Moves towards integrating pharmacists into GP surgeries duplicate roles and may drain community pharmacies of talent, writes Catherine Bronger
Suggestions made in a recent report that integrating non-dispensing pharmacists into GP clinics may in some way be a panacea for our health system are misguided and misinformed.
The report, Snakes and Ladders: The Journey to Primary Care Integration, makes a solid attempt to – among other things – find ways to lift professional collaboration between healthcare professionals in the interests of patient outcomes.
This is a principle that I believe the vast majority of healthcare professionals support wholeheartedly on the proviso that populist expediency doesn’t override pragmatism when we look at the realities of healthcare delivery.
Quite bluntly, some of the conclusions and statements when referencing pharmacists and their role in this report don’t pass the pub test.
In fact, they go against the very principle that they’re purporting to support: recognising the importance of professional collaboration and team-based care within care settings and across all areas of care.
The report states: “The inclusion of pharmacists within general practice brings benefits for patients in terms of better medicines management, and to the system through better use of medicines and reduced adverse events. To speed up the desirable inclusion of pharmacists within practices, the Australian Government should dedicate a component of the professional services program under future Community Pharmacy Agreements to support models of care that integrate general practice and pharmacy services, and fund general practices (through increased funding of the Workforce Incentive Program or through PHNs) as an incentive to employ non-dispensing pharmacists.”
This statement is quite breathtaking in that it somehow manages to completely ignore the existence of the 5,700 community pharmacies across Australia, as well as those many pharmacists already working collaboratively with their health professional colleagues.
While strongly advocating the use of non-dispensing pharmacists in GP practices, the report also demonstrably fails to acknowledge the broad range of health services that are already being provided by community pharmacies.
Quite clearly such acknowledgment may have diluted the narrative of this report.
The report makes the leap to suggest that having a non-dispensing pharmacist co-located in a GP practice will bring better medicines management, better use of medicine and reduced adverse events to patients in rural settings.
What it doesn’t articulate is that the services it so strongly argues for to be delivered in a GP practice are already universally available and delivered to patients in their community pharmacies right across Australia. And yes, that includes rural, regional and remote locations where dedicated community pharmacists are the stalwarts in health care delivery.
Not to mention some areas where the community pharmacist is the only health care professional available, with no GP, let alone a GP clinic, in sight.
Clearly, what the report is suggesting represents a mandated duplication of services. It is not innovation, but rather replication.

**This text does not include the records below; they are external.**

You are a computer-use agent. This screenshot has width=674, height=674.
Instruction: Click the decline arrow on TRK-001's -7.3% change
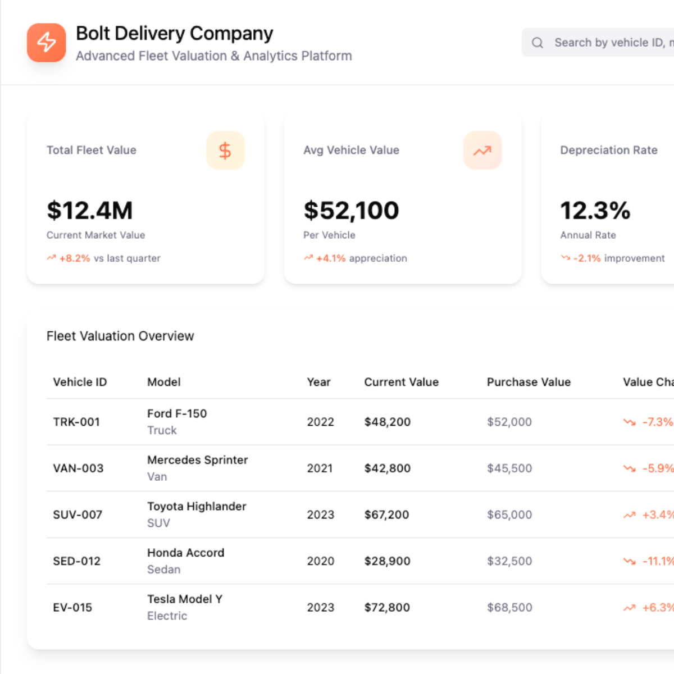coord(630,422)
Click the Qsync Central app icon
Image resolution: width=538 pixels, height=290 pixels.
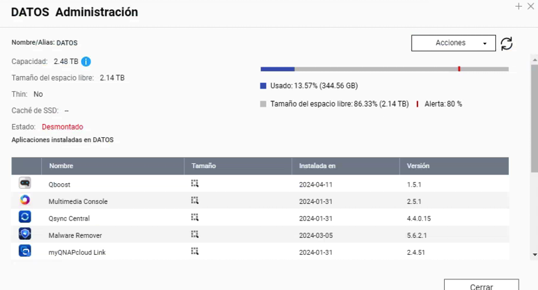tap(25, 217)
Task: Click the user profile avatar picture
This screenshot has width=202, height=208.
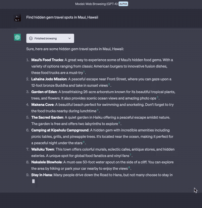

While advocates of pharmacists in GP clinics argue strongly in their favour, I am unaware of any cost effectiveness review or thorough evaluation of such a role in relation to any health outcomes achieved through embedding a pharmacist in a GP clinic. Until we have such evidence we are delving into the realms of fantasy as to the purported benefits of such a model.
What we have to take into account is that this debate is actually counter-productive.
At a time when rural Australia, including community pharmacy, is facing workforce shortages the concept of promoting roles for health professionals that duplicate existing roles, seek to create silos and fragment care can only be detrimental to patient care and to the overall health system.
Trying to attract pharmacists to clinics while community pharmacies are battling to fill positions is a regressive step and one which we must avoid.
The use of the Workforce Incentive Program as mentioned in the report will serve to exacerbate the already serious workforce shortages seen in community pharmacy small businesses in regional, rural and remote areas.
It is crucial that any workforce incentives are specifically aimed at encouraging pharmacists to practise in regional, rural and remote community pharmacies. The incentives also must support community pharmacies in their ongoing commitment to retain and enhance the professional roles of their existing pharmacist workforce.
Rather than following the Snakes and Ladders path, I believe we must use these incentives to facilitate a “community pharmacy outreach model” which would result in true collaboration between GP practices and surrounding pharmacies focusing on genuine integration and collaboration across the primary healthcare sector, right across Australia.
Such a model would appeal to pharmacists attracted to the GP practice concept. It would give them the opportunity to work with other health professionals in a variety of settings while also providing greater opportunity to better utilise their skills and knowledge.
This is the way forward for patient care. The Snakes and Ladders approach in regard to pharmacists in GP clinics, when broken down, seems to me to be little more than a poorly disguised proposal for additional funding for GPs, with little or no positive outcomes.
The report only exposes its interest in pushing a certain political agenda and ignoring the very needs of the people it is supposed to be representing – health consumers and patients.
Those health consumers and patients deserve better.
Catherine Bronger is a community pharmacy owner, national councillor for the Pharmacy Guild of Australia (NSW) and a member of the UTS industry advisory Board.